Sometimes the world around us offers more than we can take in. Our minds get overloaded so we shut off some of our sensors. We become preoccupied with our to-do lists, mental replaying of conversations, planning our multi-taking steps.
All of this means we no longer perceive what is right in front of us. We become cut off from the world and from ourselves. We can’t see the rose, much less stop to smell it.
When we try to talk to others, they can’t hear us because they have the same personal interference we do. They can’t listen.
We are rapidly becoming perceptually bereft and need to learn again how to notice…life.

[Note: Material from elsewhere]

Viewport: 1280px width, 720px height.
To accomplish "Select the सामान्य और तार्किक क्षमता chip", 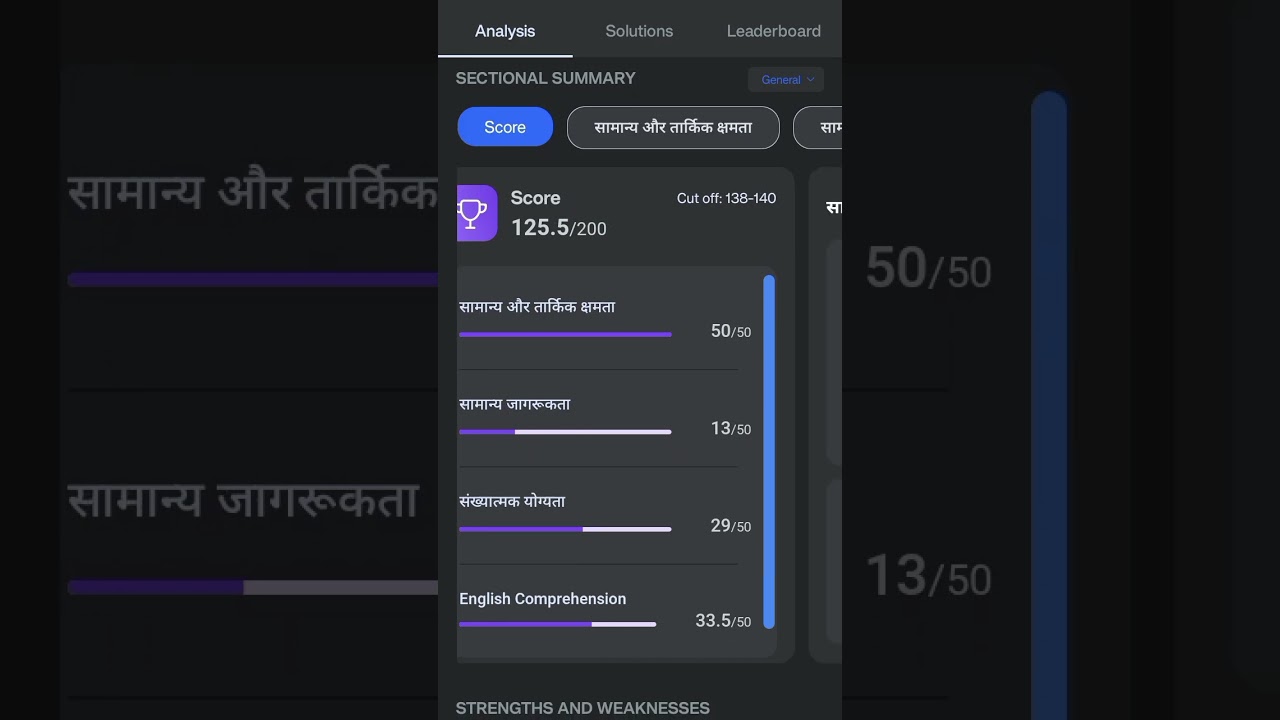I will click(x=673, y=127).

To connect to ourselves, each other and the Spirit, sometimes we need someone to take time, to pay attention, to listen…to really listen. We don’t need someone to solve our problems or issues, but to understand, even to feel, our situation with us. And to support us. We need someone who cares about us, who affirms us, who takes us as we are, and who will be with us.
With this listening resource, we can hope to loosen the tight structures of our lives and realize that perhaps there are gaps where something different, something unexpected could happen. We can play with thoughts and ideas as we have not been able to before. We can even begin to listen to ourselves.
We aren’t sick, but we are human and sometimes we need someone to be with us as we talk through what’s on our mind. Through the process of Intensive Listening, by both speaker and listener, awareness of unformulated ideas or thoughts held too rigidly come to the fore.
The Speaker, the Listener and the Focus form a Triangle of Attention during an exchange. The Focus is whatever the Speaker wants to talk about; it may be a past experience, a relationship, a feeling, a situation. The Speaker draws the attention of the Listener to the Focus so that both try to see, to hear the same things. The Listener asks questions to clarify, so that the Focus becomes clearer. By objectifying the Focus and describing it another, the Speaker can begin to understand it better.